Production of tea in Kenya is undertaken by large-scale tea growers and smallholder farmers. There are over half a million smallholder tea farmers in Kenya according to the Tea Board of Kenya. Kenya’s main tea markets include, Egypt, Pakistan, the UK, Afghanistan and the UAE.
For more than a century, tea has traditionally been grown in Kenya’s central plateaus and the Rift Valley highlands. These areas include Mount Kenya, the Aberdare Ranges, Kericho, Nandi and Kisii highlands whose acidic soils and favourable climate foster healthy tea bushes.
According to the Export Promotion Council (EPC), 95% of Kenya’s tea is exported and Kenya’s tea auction based in Mombasa is the second largest in the world.
At one time, coffee was the main cash crop export followed by tea. Kenya exported more than 150,000 tonnes of coffee in the late 1980s. Last year Kenya exported 40,000 tonnes of coffee beans. A series of management blunders, poor policies and lack of commitment by government saw this once-thriving sector shrink.
Agriculture analysts say that the decline of coffee production has seriously undermined forex reserves and this has in turn had a huge impact on the economy as it was one of the key contributors to GDP.
The same woes that have affected coffee growing spilled over and brought down the once-thriving pyrethrum sector, affecting over 200,000 farmers.
Following tea in export earnings is the flower industry, which brings in some $1bn annually. Kenya again leads the world as the largest exporter of cut flowers to the European market with a 38% market share. The main flower-growing areas are around Mt Kenya, Thika, Lake Naivasha, Nakuru, Athi River, Nyandarua, Kiambu, Kitale, Trans Nzoia, Kericho, Uasin Gishu and eastern parts of the country. The sector directly employs 90,000 people.
Food imports to be curbed
Interestingly, while Kenya has distinguished itself as an agricultural economy, only 9% of the country is arable. According to the Food and Agriculture Organisation (FAO), the 9% arable land accounts for 5.3m hectares.
Ironically, while Kenya is a major exporter of cash crops, it is a net importer of food crops, notably grains. This is principally because much of the farming in the country has largely depended on rain-fed agriculture.
President Uhuru Kenyatta’s government plans to convert grain importing into an export activity. One million acres has been set aside in the Tana Delta region in Kenya’s coastal counties of Tana River and Kilifi to set up an irrigated farmland.
The Ministry of Agriculture, Livestock and Fisheries will pump some $42m into the project. The million-acre ranch is eventually expected to rise to 1.75m acres, which will become Kenya’s largest single farmland. 500,000 acres will be put under maize, beef and game will occupy 200,000 acres and 300,000 acres will be for sugar cane. Another 150,000 acres will be used for horticulture, 100,000 for dairy and 50,000 acres will be zoned for mangoes and guavas.
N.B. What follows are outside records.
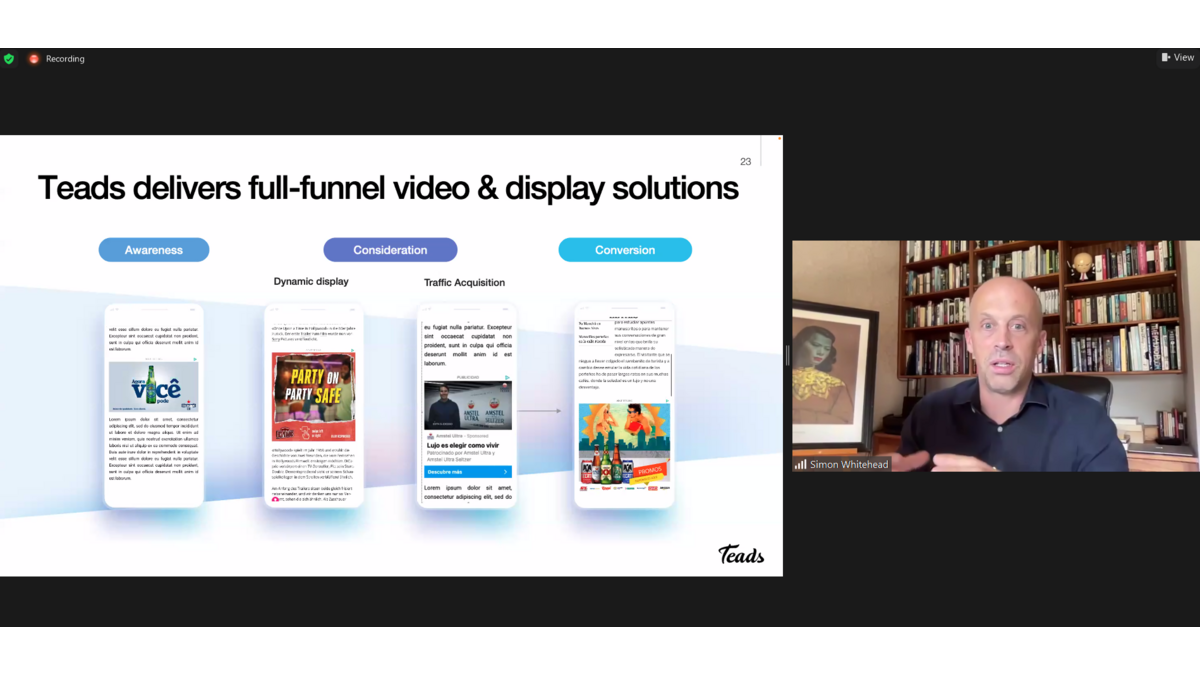
Task: Select Simon Whitehead's video tile
Action: pos(995,355)
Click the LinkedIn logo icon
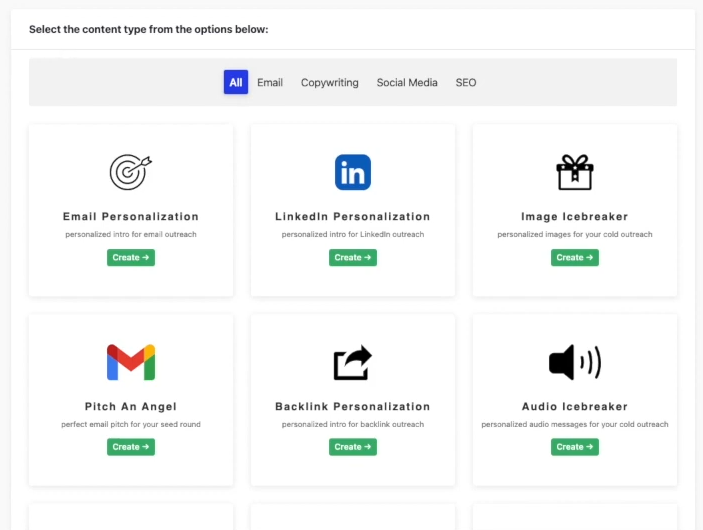 pyautogui.click(x=352, y=172)
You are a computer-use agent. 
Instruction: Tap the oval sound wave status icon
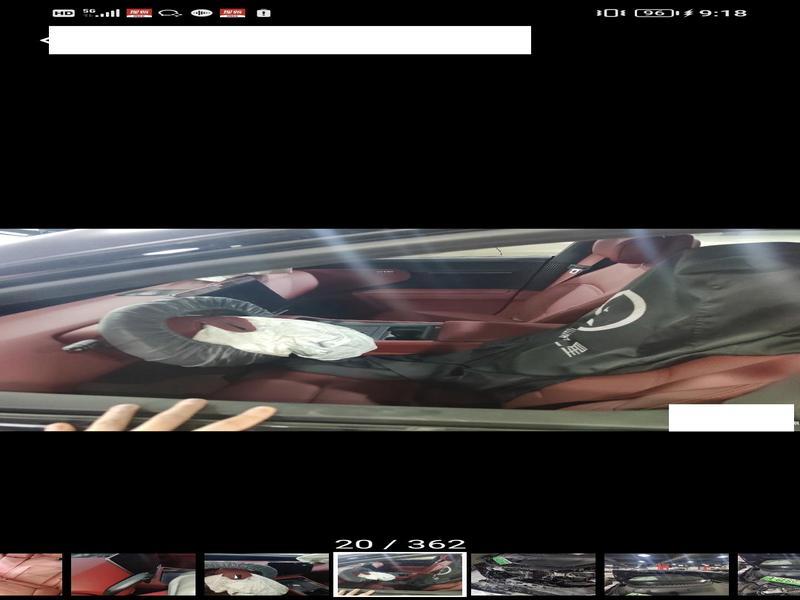click(x=201, y=13)
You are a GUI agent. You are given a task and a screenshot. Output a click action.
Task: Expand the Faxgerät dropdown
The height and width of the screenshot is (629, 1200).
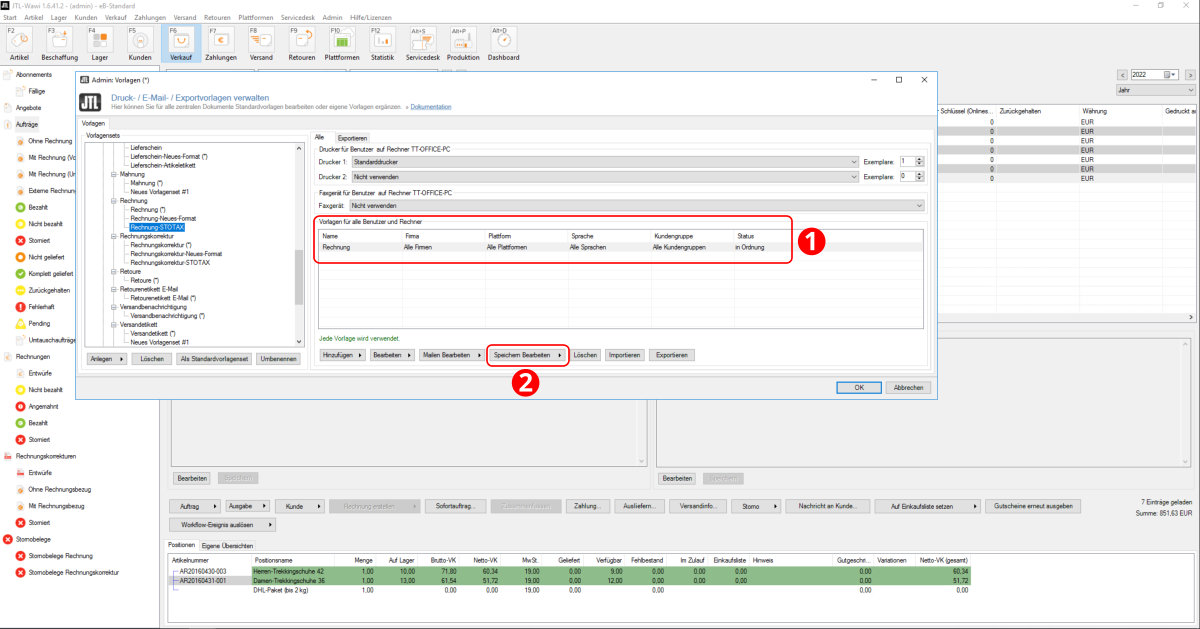pos(636,205)
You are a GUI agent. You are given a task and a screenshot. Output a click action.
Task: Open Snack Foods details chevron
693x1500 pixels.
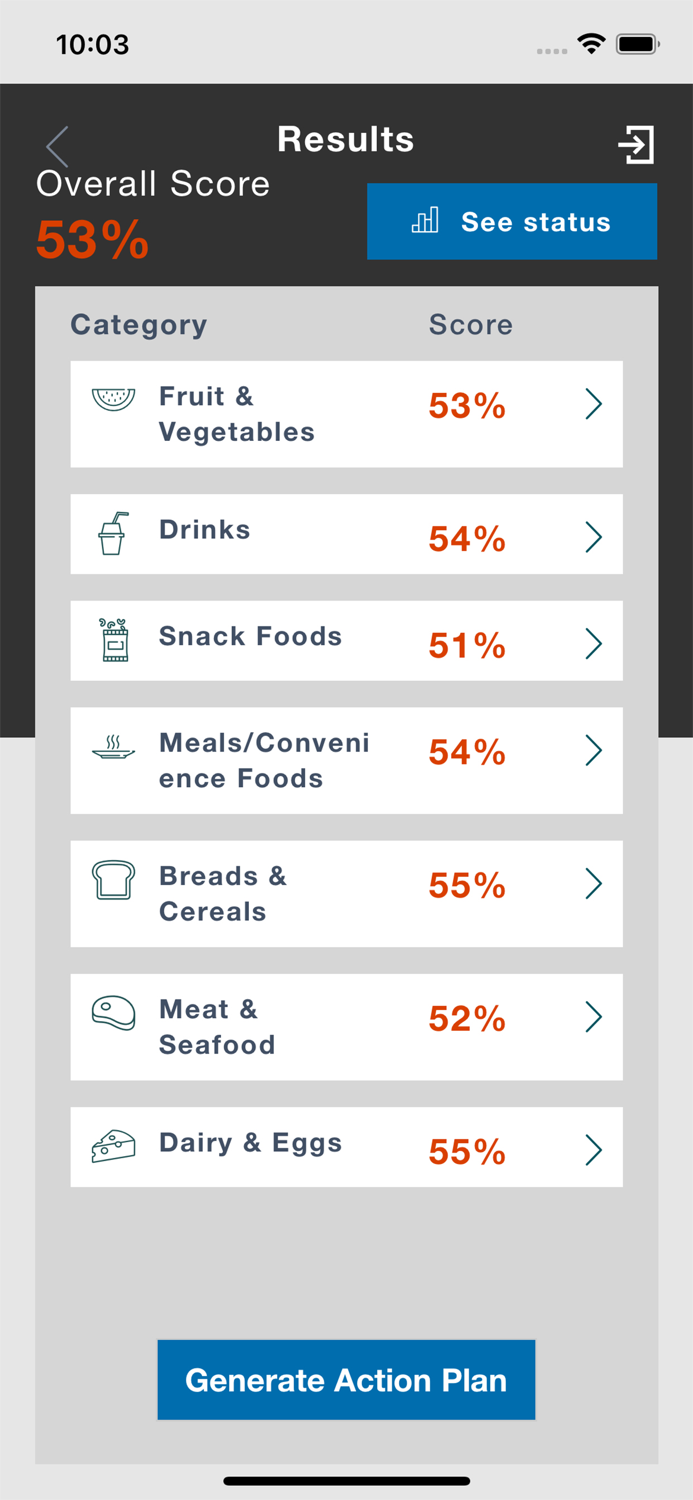(x=593, y=643)
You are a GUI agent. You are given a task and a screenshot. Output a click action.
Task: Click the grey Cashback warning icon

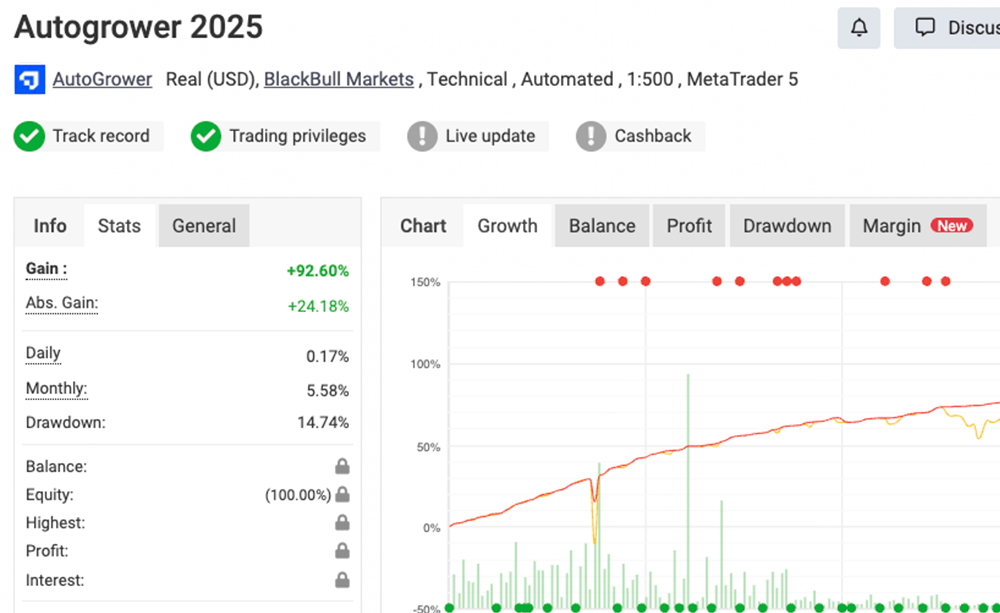[x=591, y=136]
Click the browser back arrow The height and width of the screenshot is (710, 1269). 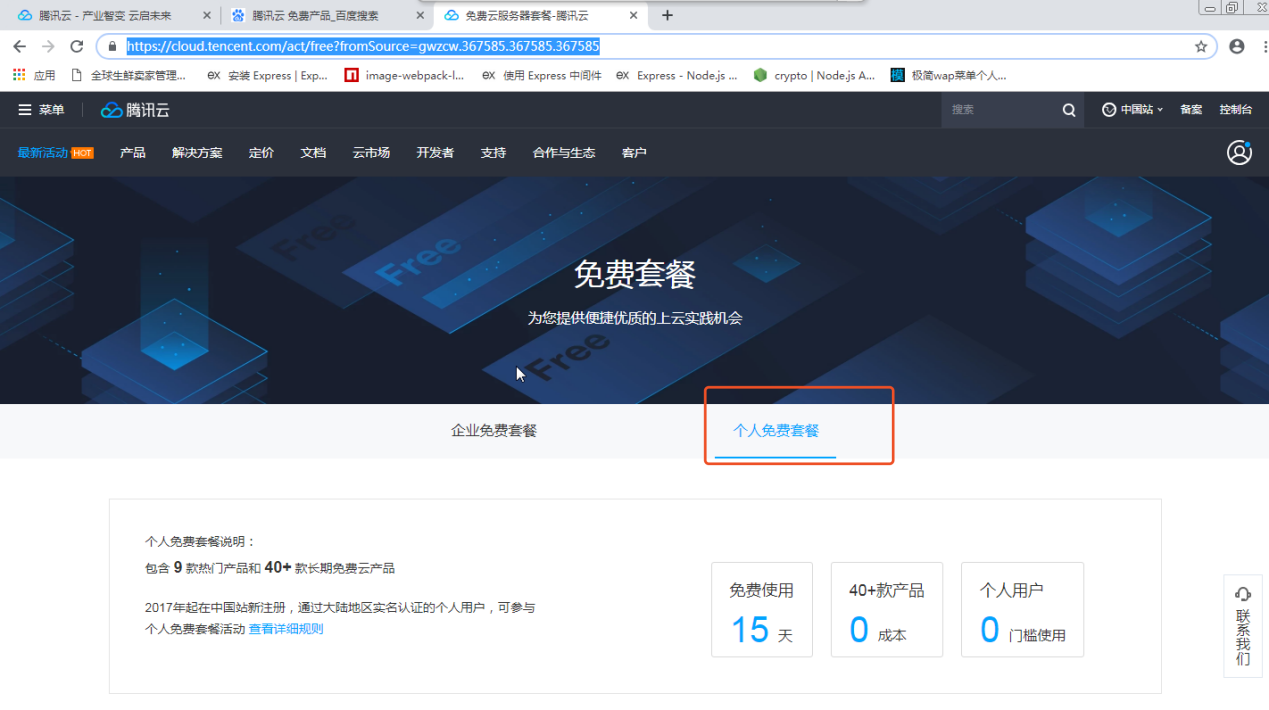(19, 46)
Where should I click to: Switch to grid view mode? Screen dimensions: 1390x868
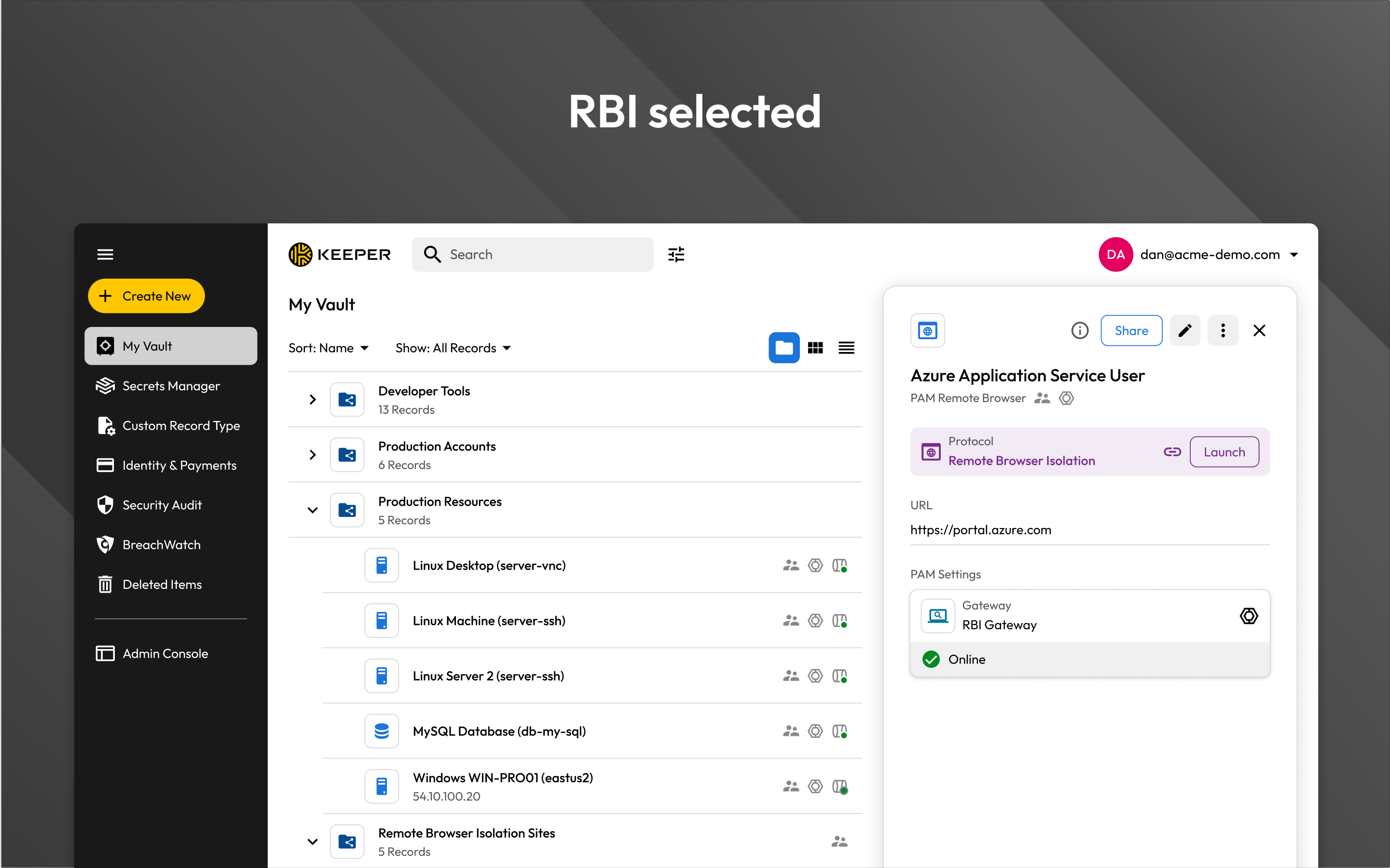pyautogui.click(x=815, y=348)
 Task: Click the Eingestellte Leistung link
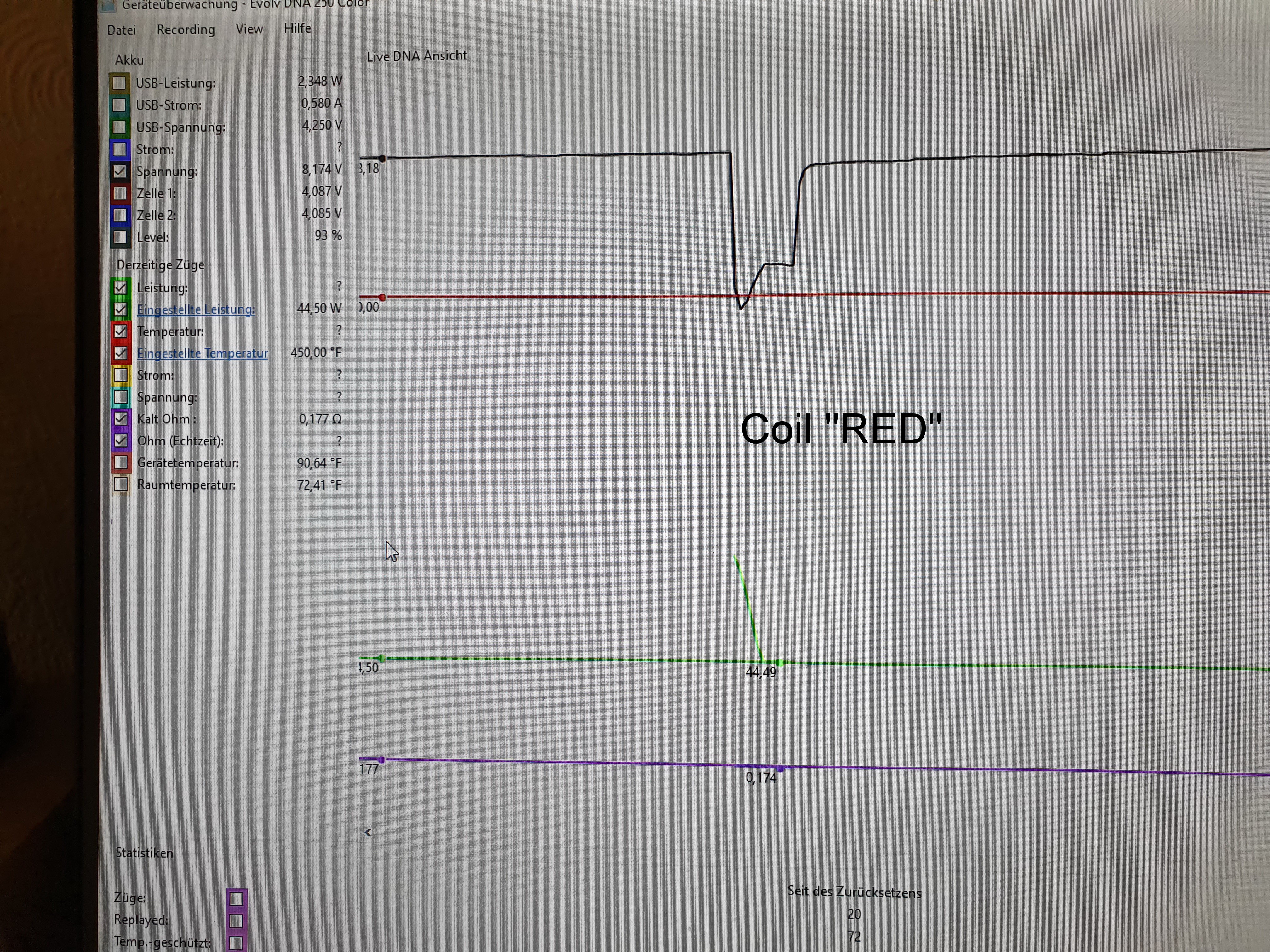click(x=196, y=309)
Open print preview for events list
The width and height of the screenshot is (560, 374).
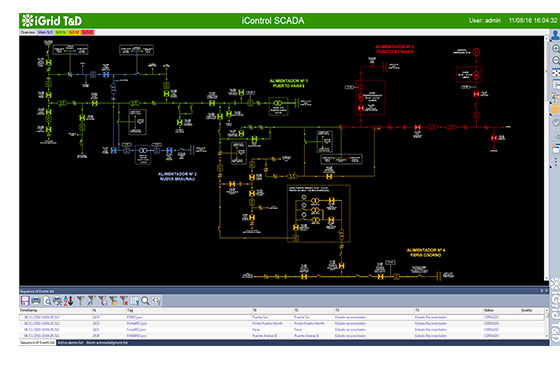[x=47, y=301]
In line with the million-acre irrigation ranch, the agriculture industry is currently undertaking a full audit to curb losses and gaps in the sector.
Even though other sectors, notably building and construction, manufacturing, mining, real estate, finance and telecommunications, have improved tremendously in the last five years, agriculture remains the dominant force of the Kenyan economy.